- **Page text**

• • • • • • •

Women tend to have a greater immune response to a flu vaccination compared to men, but their advantage largely disappears as they age and their estrogen levels decline, suggests a study from researchers at the Johns Hopkins Bloomberg School of Public Health.
The researchers, whose study appears July 12 in the journal npj Vaccines, evaluated responses to the flu vaccine in 50 adults age 18-45 years and 95 adults age 65 and older, and found that the women in the younger group had a stronger immune response compared to the older women and all men. Experiments in mice yielded similar results, and suggested that estrogen—levels of which lessen with age in females—boosts females’ immune responses to flu vaccines, while testosterone lowers males’ responses. The scientists expect that their results will be generalizable to other vaccines.
“We need to consider tailoring vaccine formulations and dosages based on the sex of the vaccine recipient as well as their age,” says study senior author Sabra Klein, Ph.D., an associate professor in the Department of Molecular Microbiology and Immunology at the Bloomberg School.

• • • • • • •

- **Information shown**
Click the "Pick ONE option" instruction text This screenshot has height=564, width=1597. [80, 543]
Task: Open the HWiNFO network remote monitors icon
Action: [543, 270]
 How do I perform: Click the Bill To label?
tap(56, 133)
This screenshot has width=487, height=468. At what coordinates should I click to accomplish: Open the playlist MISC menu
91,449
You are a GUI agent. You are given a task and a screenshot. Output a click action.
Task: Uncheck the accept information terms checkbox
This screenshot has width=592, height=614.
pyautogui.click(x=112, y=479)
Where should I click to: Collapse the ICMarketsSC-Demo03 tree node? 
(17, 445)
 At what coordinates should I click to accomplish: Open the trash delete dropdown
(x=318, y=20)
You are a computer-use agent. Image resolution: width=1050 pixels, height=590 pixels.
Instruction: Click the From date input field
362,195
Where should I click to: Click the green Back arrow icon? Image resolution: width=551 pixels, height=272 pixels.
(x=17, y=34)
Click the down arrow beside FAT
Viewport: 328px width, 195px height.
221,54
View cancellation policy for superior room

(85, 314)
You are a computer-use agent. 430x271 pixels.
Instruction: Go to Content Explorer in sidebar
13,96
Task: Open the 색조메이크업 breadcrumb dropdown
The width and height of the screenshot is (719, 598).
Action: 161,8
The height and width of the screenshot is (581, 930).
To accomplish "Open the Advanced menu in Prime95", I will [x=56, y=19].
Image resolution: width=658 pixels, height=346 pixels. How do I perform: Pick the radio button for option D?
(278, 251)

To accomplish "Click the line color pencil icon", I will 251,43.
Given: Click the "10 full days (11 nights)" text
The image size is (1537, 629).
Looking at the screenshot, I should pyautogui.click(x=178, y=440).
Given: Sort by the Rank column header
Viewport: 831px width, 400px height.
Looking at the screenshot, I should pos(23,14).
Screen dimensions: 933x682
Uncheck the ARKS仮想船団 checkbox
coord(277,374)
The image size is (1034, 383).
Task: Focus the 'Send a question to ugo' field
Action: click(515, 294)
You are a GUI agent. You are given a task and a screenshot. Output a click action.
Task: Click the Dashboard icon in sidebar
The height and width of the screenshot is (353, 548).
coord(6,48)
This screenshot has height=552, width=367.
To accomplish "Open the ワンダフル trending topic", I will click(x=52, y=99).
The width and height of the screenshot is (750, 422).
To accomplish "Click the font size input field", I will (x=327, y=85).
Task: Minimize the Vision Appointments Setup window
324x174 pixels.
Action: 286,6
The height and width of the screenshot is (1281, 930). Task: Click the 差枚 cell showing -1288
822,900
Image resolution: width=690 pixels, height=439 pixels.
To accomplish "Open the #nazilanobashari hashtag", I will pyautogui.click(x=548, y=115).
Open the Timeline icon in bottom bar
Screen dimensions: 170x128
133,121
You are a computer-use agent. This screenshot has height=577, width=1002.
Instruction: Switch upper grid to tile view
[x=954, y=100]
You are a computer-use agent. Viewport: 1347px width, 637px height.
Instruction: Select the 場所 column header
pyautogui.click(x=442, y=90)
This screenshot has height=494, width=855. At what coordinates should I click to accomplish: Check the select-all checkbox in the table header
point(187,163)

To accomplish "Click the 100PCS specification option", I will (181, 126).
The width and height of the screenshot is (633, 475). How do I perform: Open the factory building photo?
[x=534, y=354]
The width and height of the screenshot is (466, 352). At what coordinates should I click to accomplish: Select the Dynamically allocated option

• • • • • • •

- **Task brief**
Translate this sentence from the flu vaccine study text above into Spanish: "The scientists expect that their results will be generalizable to other vaccines."

- **Answer to this exercise**
Los científicos esperan que sus resultados sean generalizables a otras vacunas.